§ **What you need to do**: Reproduce word for word the part of the partnership affiliates text below, starting at "Fox Partners IV, a" and ending at "Equity and FCMC.".

§ **Document extract**:

┏━━

Fox Partners IV, a California general partnership, is the general partner of the
Partnership. The general partners of Fox Partners IV are: FCMC, Fox Realty
Investors ("FRI"), a California general partnership, and Fox Associates 84, a
California general partnership.
Pursuant to a series of transactions which closed during 1996, affiliates of
Insignia Financial Group, Inc. ("Insignia") acquired all of the issued and
outstanding shares of stock of FCMC, NPI Equity Investments II, Inc. ("NPI
Equity"), the managing general partner of FRI, and National Property Investors,
Inc. ("NPI"), the sole stockholder of NPI Equity. In connection with these
transactions, affiliates of Insignia appointed new officers and directors of NPI
Equity and FCMC.
On March 29, 1996, an affiliate of Insignia acquired the corporate general
partners owning 1% of the subsidiary partnerships which own Wood Creek, Four
Winds, Plantation Creek, Hampton Greens, Stoney Creek, Cooper's Pointe, Copper
Mill and Promontory Point.
The following transactions with affiliates of Insignia, NPI, and affiliates of
NPI were incurred during the nine month periods ended September 30, 1997 and
1996 (in thousands):
<TABLE>
<CAPTION>
For the Nine Months Ended
September 30,
1997 1996
<S> <C> <C>
Property management fees (included in operating
expenses) $780 $755
Reimbursement for services of affiliates, including
$52,000 and $13,000 of construction services
reimbursements in 1997 and 1996, respectively
(included in investment properties and
operating and general and administrative expense) 170 139
</TABLE>
Additionally, in connection with the refinancing of Wood Creek, Four Winds, and
Plantation Creek (see "Note C"), Insignia Mortgage & Investment Company, an
affiliate of the Managing General Partner, received a brokerage fee of $192,000
in January 1996. This amount is included in other assets and is being amortized
over the life of the loans.

┗━━

§ **Dataset content**:
┏━━

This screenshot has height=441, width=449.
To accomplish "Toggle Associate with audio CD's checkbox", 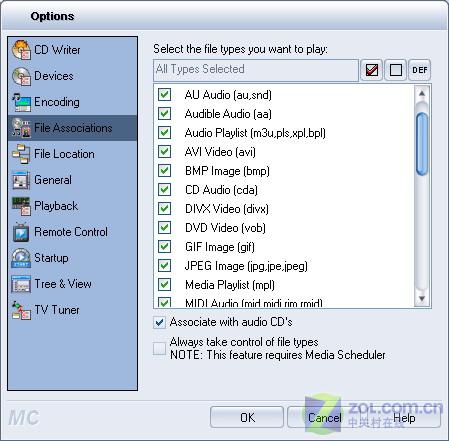I will 159,322.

┗━━

§ **Exercise answer**:
Fox Partners IV, a California general partnership, is the general partner of the
Partnership. The general partners of Fox Partners IV are: FCMC, Fox Realty
Investors ("FRI"), a California general partnership, and Fox Associates 84, a
California general partnership.
Pursuant to a series of transactions which closed during 1996, affiliates of
Insignia Financial Group, Inc. ("Insignia") acquired all of the issued and
outstanding shares of stock of FCMC, NPI Equity Investments II, Inc. ("NPI
Equity"), the managing general partner of FRI, and National Property Investors,
Inc. ("NPI"), the sole stockholder of NPI Equity. In connection with these
transactions, affiliates of Insignia appointed new officers and directors of NPI
Equity and FCMC.